In 2008, I was in a car accident that should have killed me. I was fortunate because I walked away from that accident with minimal physical damage.
My left driver’s side airbag deployed. I lost complete use of that arm. It became dead weight and I couldn’t feel anything.
Up until that point, I had the privilege of two good arms. Everything changed when I had to learn how to function with only one. It became an uphill battle to complete even the most menial tasks.
There were many points along my recovery that I lost hope.
With rigorous physical therapy and time, I saw improvement. I was able to regain almost complete use of my arm. However, it will NEVER be the way it was before the accident. There is permanent nerve damage.

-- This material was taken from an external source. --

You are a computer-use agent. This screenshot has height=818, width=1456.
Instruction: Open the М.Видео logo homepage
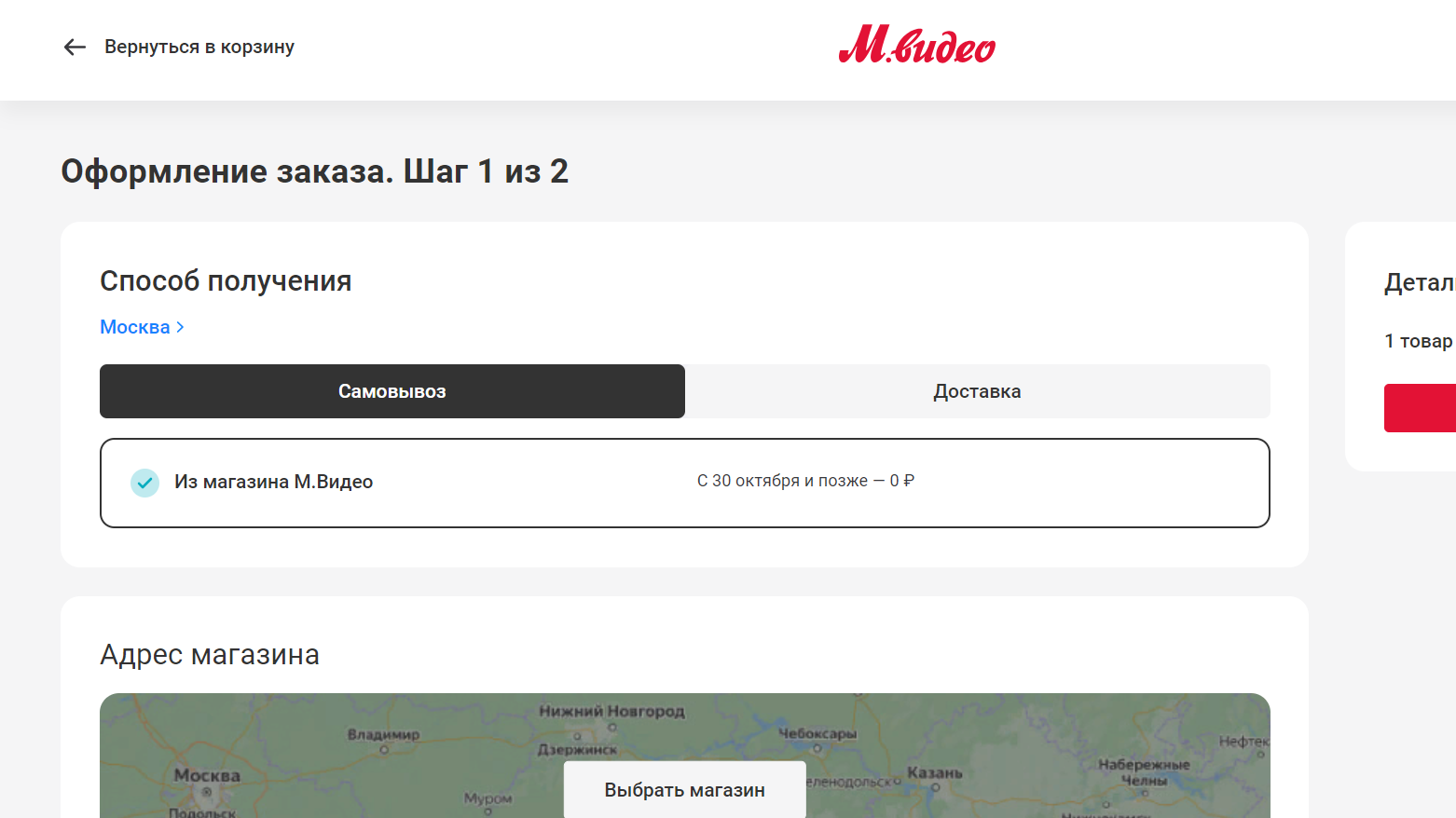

More than a decade later, nothing has changed.
Without sharing this, you would never know what goes on beneath the surface. My arm looks and functions the way anyone would expect it to. You can’t see when it goes limp suddenly and stops working. You can’t tell that the simplest touch can cause agonizing pain. You wouldn’t know that sometimes I accidentally injure that arm because my pain receptors are malfunctioning.
That’s okay. I have learned to live with any complications and limitations that may exist. I adjusted. I adapted because I had to. I live a two-armed life in a two-armed world.
Similarly, on the surface, you wouldn’t know I have a mental illness. The vast majority of the time I have the ability to appear just like everyone else. I am, by most standards, very high functioning for my condition.
Like my arm, there are nerves in my brain that just don’t work. There are connections that should connect and don’t. There are receptors that never fully developed. There are neurotypical functions that simply don’t function.
Once upon a time, both of my arms worked as a well oiled machine. For more than the first two decades of my life, I had the opportunity to learn the multitude of ways I could use them. I felt the difference when things didn’t work the way they were supposed to.
Alternatively, I lacked the previous knowledge and experience to know the “right” way my brain should be working. I have been mentally ill my entire life. For me, there is no before or after. There just is.
Often, I would get explanations from others as to what I should and shouldn’t be doing. It didn’t make sense to me. It was a puzzle where the pieces didn’t fit.
I’ve been in some form of treatment—family, individual, group, inpatient, outpatient, intensive outpatient, support groups, etc.—for years. I rode the medicine merry-go-round more times than I can count. I’ve tried my best, sometimes more than others, to use my coping skills when appropriate.
And I’ve come a long way. Managing my mental illness is an exhausting full time job. Some days I don’t make it into work. Most days I do.
I don’t always get it right, even when I think I did. I’m still learning. I’ll always be learning.
I’m not giving up hope that there isn’t more opportunity for growth. I’m not giving up hope that I’ll find a medication that mitigates my symptoms effectively. I’m definitely not giving up hope that there is an even better version of myself I have yet to meet.
What I crawled on my hands and knees through broken glass for was self-acceptance. There are parts of me that cannot be fixed. It isn’t fair of me to expect my damaged arm to perform at the level it did before the accident. It isn’t fair of me to expect certain things from my brain that it may never be capable of doing because of faulty wiring.
I am both hopeful and accepting reality. This is something I have to work at every day, fighting an uphill battle against both external and internal stigma.
It’s amazing, all the things I can do with my broken parts, and it’s okay if there are some things I can’t do. Maybe I’ll learn them with time, and maybe I won’t.